*Exercise*.
Scan the data below and work out how many of its lines contain the word "agent". Give only that number.

*Dataset records*.

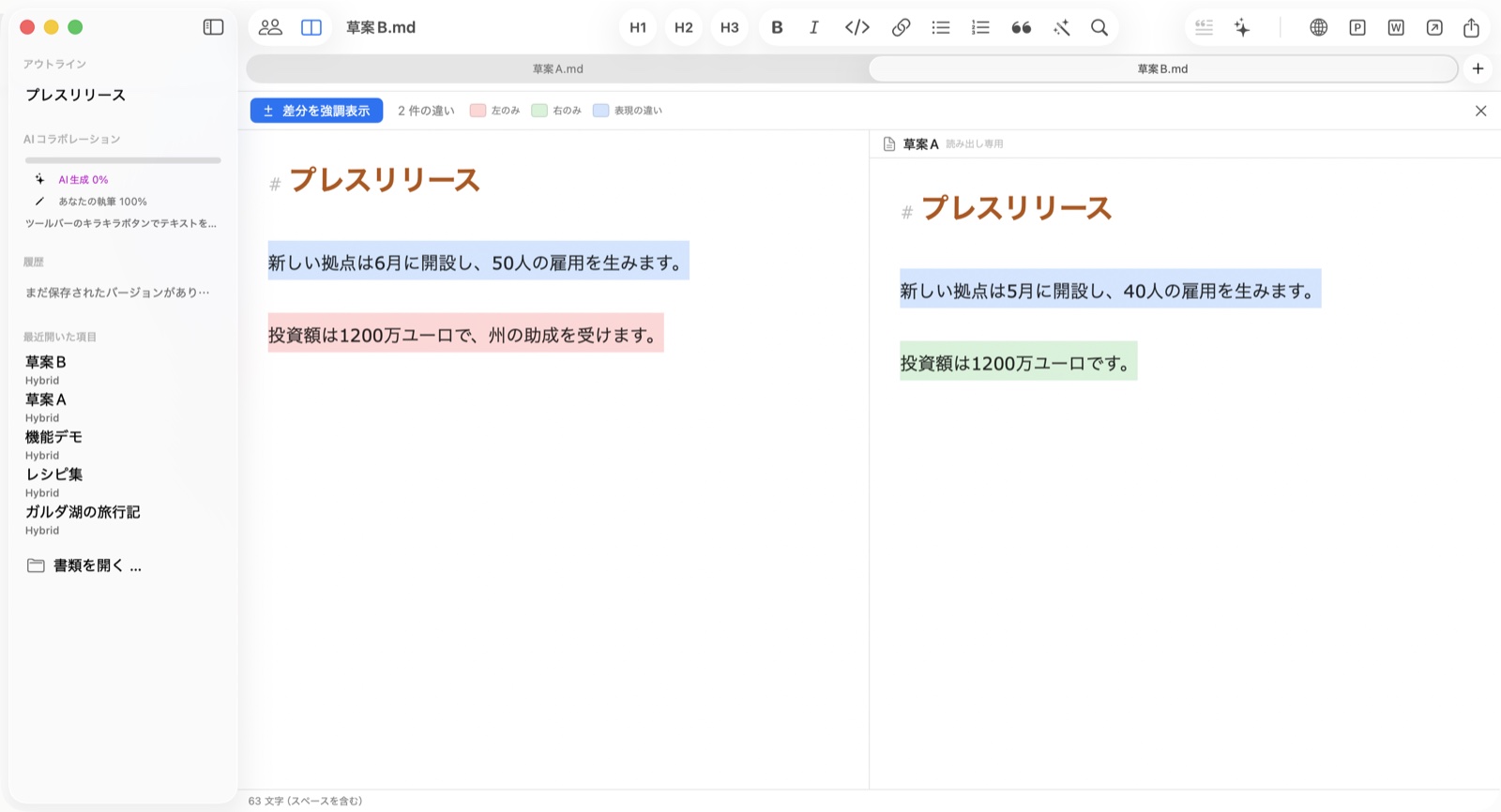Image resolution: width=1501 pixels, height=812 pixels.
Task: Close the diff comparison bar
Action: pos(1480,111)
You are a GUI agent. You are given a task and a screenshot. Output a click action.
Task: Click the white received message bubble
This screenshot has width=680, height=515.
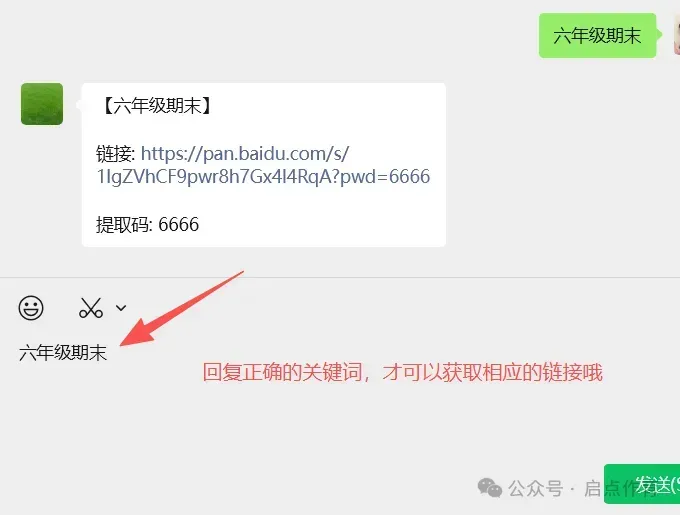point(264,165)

---

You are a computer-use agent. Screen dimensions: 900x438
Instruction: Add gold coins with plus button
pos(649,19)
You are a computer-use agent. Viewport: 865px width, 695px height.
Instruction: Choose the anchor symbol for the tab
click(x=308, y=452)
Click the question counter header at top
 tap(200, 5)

*Exercise response*.
3